§ **Work instructions**
Write out each record below, word for word.

Start of Information supplied

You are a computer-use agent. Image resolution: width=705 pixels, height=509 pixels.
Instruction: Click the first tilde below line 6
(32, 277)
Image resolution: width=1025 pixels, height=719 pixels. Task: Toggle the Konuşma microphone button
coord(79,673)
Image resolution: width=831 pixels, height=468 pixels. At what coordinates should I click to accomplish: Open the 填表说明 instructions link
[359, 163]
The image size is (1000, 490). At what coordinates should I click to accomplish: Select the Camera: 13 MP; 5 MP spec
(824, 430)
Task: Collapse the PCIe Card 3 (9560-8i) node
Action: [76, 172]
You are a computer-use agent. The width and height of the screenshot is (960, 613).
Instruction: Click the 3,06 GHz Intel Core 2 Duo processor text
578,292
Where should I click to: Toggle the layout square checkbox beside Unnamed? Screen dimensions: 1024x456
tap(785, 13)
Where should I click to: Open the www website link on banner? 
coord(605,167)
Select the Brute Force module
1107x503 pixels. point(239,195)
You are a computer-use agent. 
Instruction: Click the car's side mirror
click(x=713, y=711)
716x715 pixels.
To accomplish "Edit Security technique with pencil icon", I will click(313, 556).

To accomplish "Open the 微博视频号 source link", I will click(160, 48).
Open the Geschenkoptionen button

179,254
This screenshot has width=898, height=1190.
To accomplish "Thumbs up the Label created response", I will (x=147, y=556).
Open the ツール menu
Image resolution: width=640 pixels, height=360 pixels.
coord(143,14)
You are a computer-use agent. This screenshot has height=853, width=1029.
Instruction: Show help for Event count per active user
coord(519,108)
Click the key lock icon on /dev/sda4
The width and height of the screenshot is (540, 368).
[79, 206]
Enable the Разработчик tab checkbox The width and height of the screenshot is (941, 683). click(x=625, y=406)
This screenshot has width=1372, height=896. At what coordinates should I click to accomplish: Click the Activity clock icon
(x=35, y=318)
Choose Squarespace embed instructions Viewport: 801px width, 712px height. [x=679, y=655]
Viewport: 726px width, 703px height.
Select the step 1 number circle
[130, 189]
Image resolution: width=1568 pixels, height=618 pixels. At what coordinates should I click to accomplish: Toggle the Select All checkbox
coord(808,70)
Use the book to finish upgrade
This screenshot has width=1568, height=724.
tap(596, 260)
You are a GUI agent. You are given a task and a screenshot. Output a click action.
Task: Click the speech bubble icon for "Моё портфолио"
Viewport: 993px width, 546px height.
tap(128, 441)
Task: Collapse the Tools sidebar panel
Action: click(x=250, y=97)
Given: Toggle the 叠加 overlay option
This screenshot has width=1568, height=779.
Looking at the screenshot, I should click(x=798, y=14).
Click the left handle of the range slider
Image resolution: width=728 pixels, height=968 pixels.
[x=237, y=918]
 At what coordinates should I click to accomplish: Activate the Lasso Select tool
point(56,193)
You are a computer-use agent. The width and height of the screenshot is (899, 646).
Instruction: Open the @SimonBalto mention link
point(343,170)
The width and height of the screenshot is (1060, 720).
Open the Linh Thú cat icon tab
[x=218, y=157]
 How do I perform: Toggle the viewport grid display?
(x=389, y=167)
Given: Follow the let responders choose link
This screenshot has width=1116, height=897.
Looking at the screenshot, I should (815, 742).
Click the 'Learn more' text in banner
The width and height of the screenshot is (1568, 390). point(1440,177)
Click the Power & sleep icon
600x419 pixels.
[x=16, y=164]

End of Information supplied

§ **Reply to the task**
You are a computer-use agent. Image resolution: width=705 pixels, height=509 pixels.
Instruction: Click the first tilde below line 6
(32, 277)
Image resolution: width=1025 pixels, height=719 pixels. Task: Toggle the Konuşma microphone button
coord(79,673)
Image resolution: width=831 pixels, height=468 pixels. At what coordinates should I click to accomplish: Open the 填表说明 instructions link
[359, 163]
The image size is (1000, 490). At what coordinates should I click to accomplish: Select the Camera: 13 MP; 5 MP spec
(824, 430)
Task: Collapse the PCIe Card 3 (9560-8i) node
Action: [76, 172]
You are a computer-use agent. The width and height of the screenshot is (960, 613).
Instruction: Click the 3,06 GHz Intel Core 2 Duo processor text
578,292
Where should I click to: Toggle the layout square checkbox beside Unnamed? Screen dimensions: 1024x456
tap(785, 13)
Where should I click to: Open the www website link on banner? 
coord(605,167)
Select the Brute Force module
1107x503 pixels. point(239,195)
You are a computer-use agent. 
Instruction: Click the car's side mirror
click(x=713, y=711)
716x715 pixels.
To accomplish "Edit Security technique with pencil icon", I will click(313, 556).

To accomplish "Open the 微博视频号 source link", I will click(160, 48).
Open the Geschenkoptionen button

179,254
This screenshot has width=898, height=1190.
To accomplish "Thumbs up the Label created response", I will (x=147, y=556).
Open the ツール menu
Image resolution: width=640 pixels, height=360 pixels.
coord(143,14)
You are a computer-use agent. This screenshot has height=853, width=1029.
Instruction: Show help for Event count per active user
coord(519,108)
Click the key lock icon on /dev/sda4
The width and height of the screenshot is (540, 368).
[79, 206]
Enable the Разработчик tab checkbox The width and height of the screenshot is (941, 683). click(x=625, y=406)
This screenshot has width=1372, height=896. At what coordinates should I click to accomplish: Click the Activity clock icon
(x=35, y=318)
Choose Squarespace embed instructions Viewport: 801px width, 712px height. [x=679, y=655]
Viewport: 726px width, 703px height.
Select the step 1 number circle
[130, 189]
Image resolution: width=1568 pixels, height=618 pixels. At what coordinates should I click to accomplish: Toggle the Select All checkbox
coord(808,70)
Use the book to finish upgrade
This screenshot has width=1568, height=724.
tap(596, 260)
You are a GUI agent. You are given a task and a screenshot. Output a click action.
Task: Click the speech bubble icon for "Моё портфолио"
Viewport: 993px width, 546px height.
tap(128, 441)
Task: Collapse the Tools sidebar panel
Action: click(x=250, y=97)
Given: Toggle the 叠加 overlay option
This screenshot has width=1568, height=779.
Looking at the screenshot, I should click(x=798, y=14).
Click the left handle of the range slider
Image resolution: width=728 pixels, height=968 pixels.
[x=237, y=918]
 At what coordinates should I click to accomplish: Activate the Lasso Select tool
point(56,193)
You are a computer-use agent. The width and height of the screenshot is (899, 646).
Instruction: Open the @SimonBalto mention link
point(343,170)
The width and height of the screenshot is (1060, 720).
Open the Linh Thú cat icon tab
[x=218, y=157]
 How do I perform: Toggle the viewport grid display?
(x=389, y=167)
Given: Follow the let responders choose link
This screenshot has width=1116, height=897.
Looking at the screenshot, I should (815, 742).
Click the 'Learn more' text in banner
The width and height of the screenshot is (1568, 390). point(1440,177)
Click the Power & sleep icon
600x419 pixels.
[x=16, y=164]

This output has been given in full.